Dans le domaine de la science des protéines, par exemple, on craint depuis plus d’une décennie que de nouvelles plates-formes informatiques pourraient aider à la synthèse de protéines mal repliées potentiellement mortelles appelées prions, ou à la construction de nouvelles armes à toxines. De nouveaux outils d’IA tels qu’AlphaFold pourraient rapprocher ce scénario de la réalité.
Cependant, même si les prions et les toxines peuvent être mortels pour des groupes de personnes relativement restreints, aucun d’eux ne peut provoquer une pandémie susceptible de causer de véritables ravages. Dans l’étude du bioterrorisme, notre principale préoccupation concerne les agents ayant un potentiel pandémique.
Historiquement, la planification du bioterrorisme s’est concentrée sur Yersinia pestis, la bactérie responsable de la peste, et sur le virus variolique, responsable de la variole.
La principale question est de savoir si les nouveaux systèmes d’IA font une différence tangible pour un individu ou un groupe non formé cherchant à obtenir de tels agents pathogènes, ou à créer quelque chose à partir de zéro.
Pour le moment, nous ne le savons tout simplement pas.
Règles pour évaluer et réguler les systèmes d’IA
Personne n’a encore de réponse définitive à la question de savoir comment évaluer le nouveau paysage des risques liés aux armes biologiques alimentées par l’IA. La planification la plus avancée a été réalisée par l’administration Biden sortante aux États-Unis, via un décret sur le développement de l’IA publié en octobre 2023.
Une disposition clé du décret charge plusieurs agences américaines d’établir des normes pour évaluer l’impact que les nouveaux systèmes d’IA peuvent avoir sur la prolifération des armes chimiques, biologiques, radiologiques ou nucléaires.

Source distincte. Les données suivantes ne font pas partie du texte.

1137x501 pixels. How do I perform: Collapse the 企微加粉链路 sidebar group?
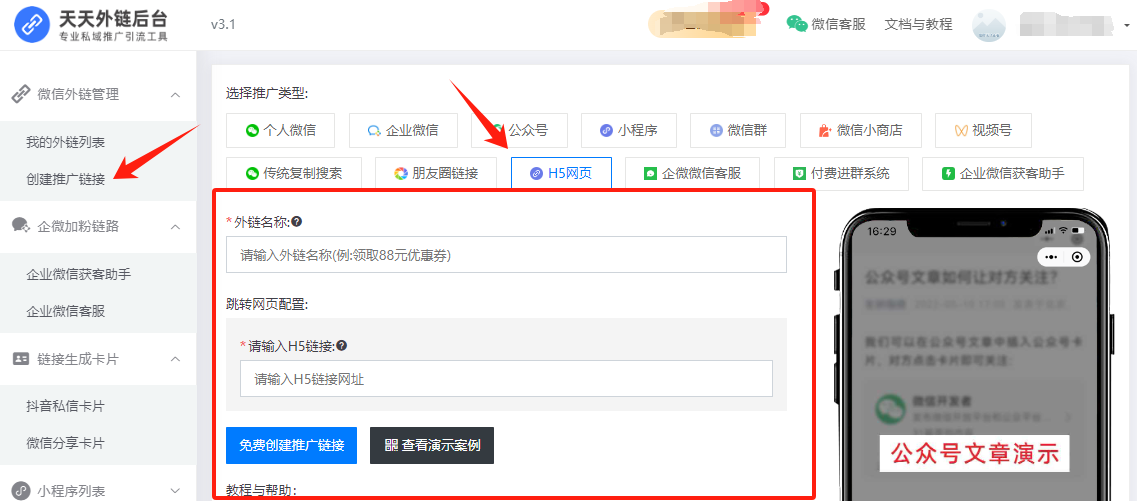point(176,227)
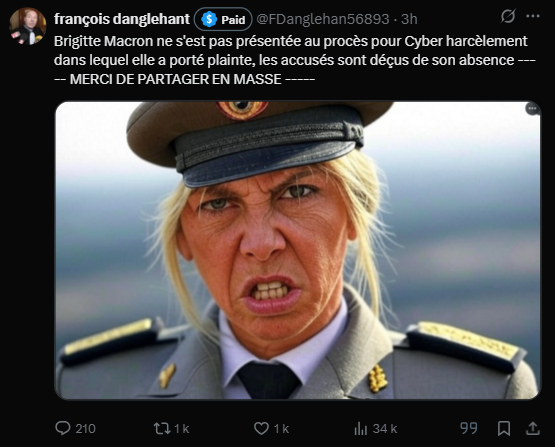Click the repost arrows icon

pyautogui.click(x=162, y=429)
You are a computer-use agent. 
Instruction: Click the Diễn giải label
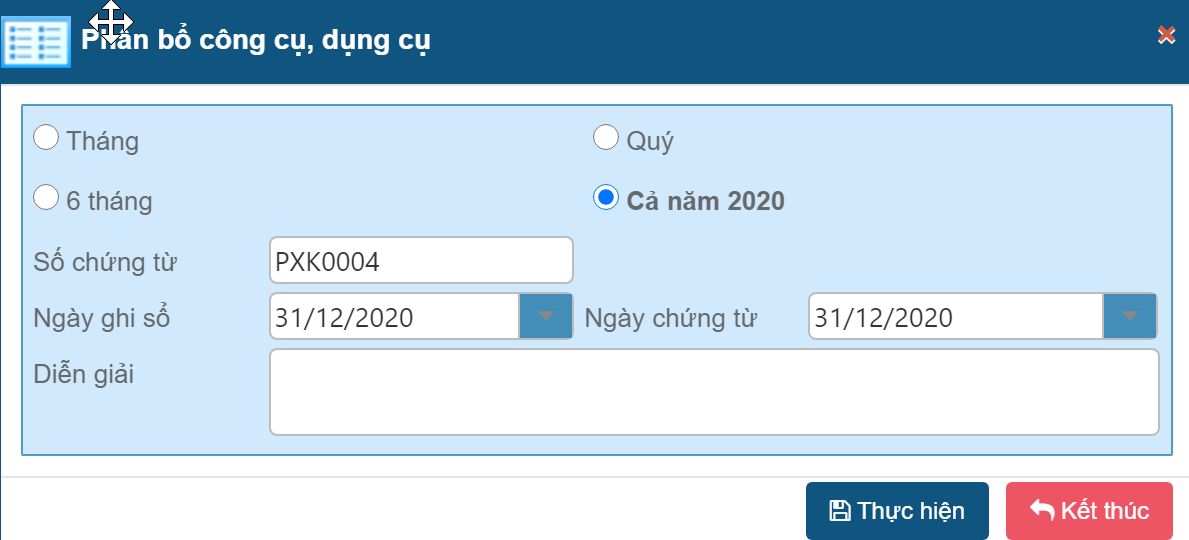[x=83, y=375]
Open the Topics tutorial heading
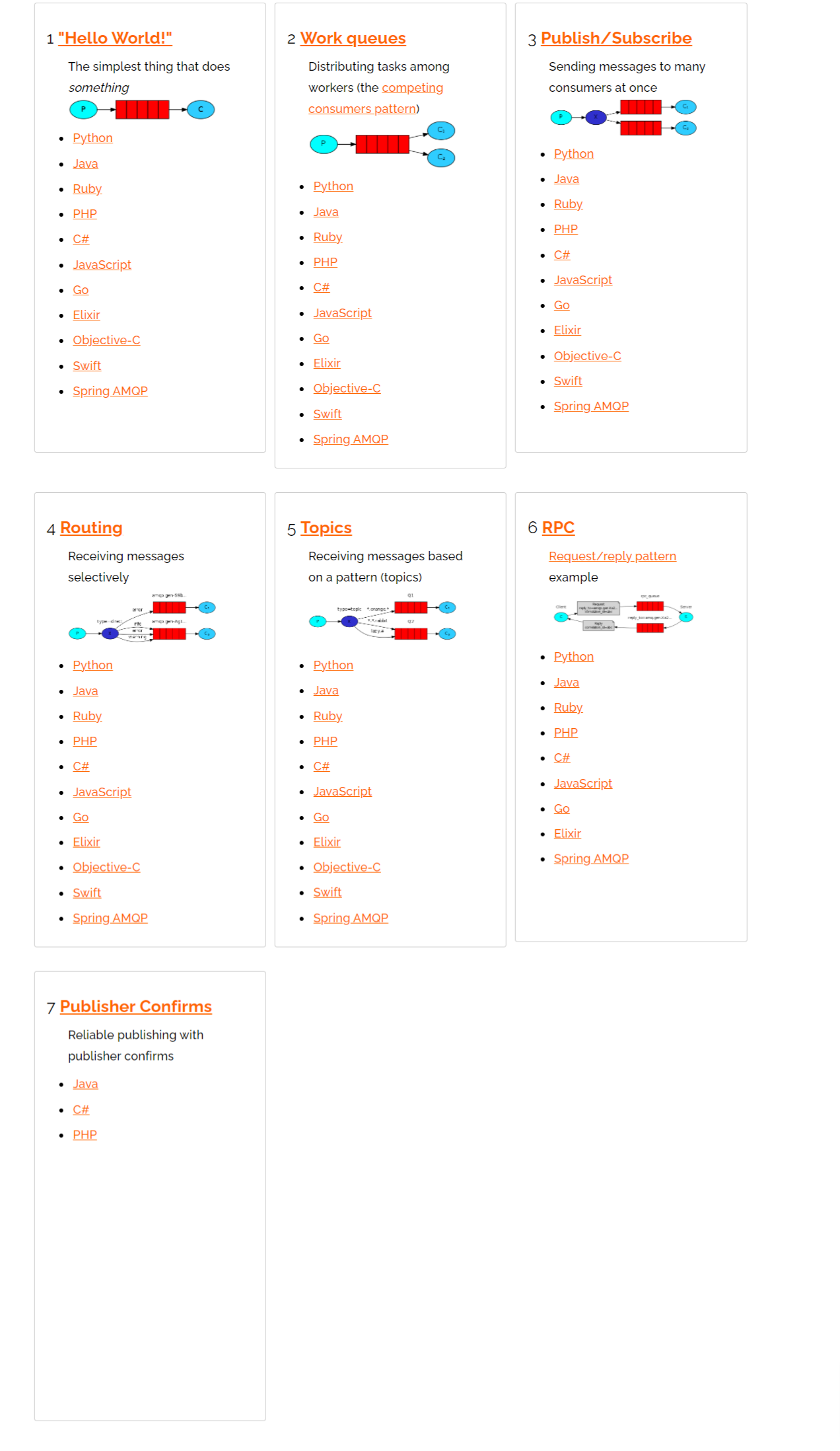The image size is (840, 1451). pyautogui.click(x=326, y=528)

Les experts les regroupent souvent sous le terme « CBRN », mais la nouvelle dynamique que nous appelons CBRN+IA est encore incertaine.
Le décret a également établi de nouveaux processus pour réglementer le matériel et les logiciels nécessaires à la synthèse génétique. Il s’agit de la machinerie permettant de transformer les idées numériques produites par un système d’IA en réalité physique de la vie biologique.
Le ministère américain de l’Énergie devrait bientôt publier des directives sur la gestion des risques biologiques qui pourraient être générés par les nouveaux systèmes d’IA. Cela permettra de comprendre comment l’IA pourrait affecter la biosécurité dans les années à venir.
Pression politique
Ces réglementations naissantes subissent déjà des pressions politiques. La nouvelle administration Trump aux États-Unis a promis d’abroger le décret de Biden sur l’IA, craignant qu’il ne soit basé sur des « idées radicales de gauche ». Cette position s’inspire de conflits non pertinents dans la politique identitaire américaine qui n’ont aucune incidence sur la biosécurité.
Bien qu’imparfait, le décret constitue le meilleur modèle pour nous aider à comprendre l’impact de l’IA sur la prolifération des menaces chimiques et biologiques dans les années à venir. L’abroger rendrait un très mauvais service à l’intérêt national des États-Unis et à la sécurité humaine mondiale dans son ensemble.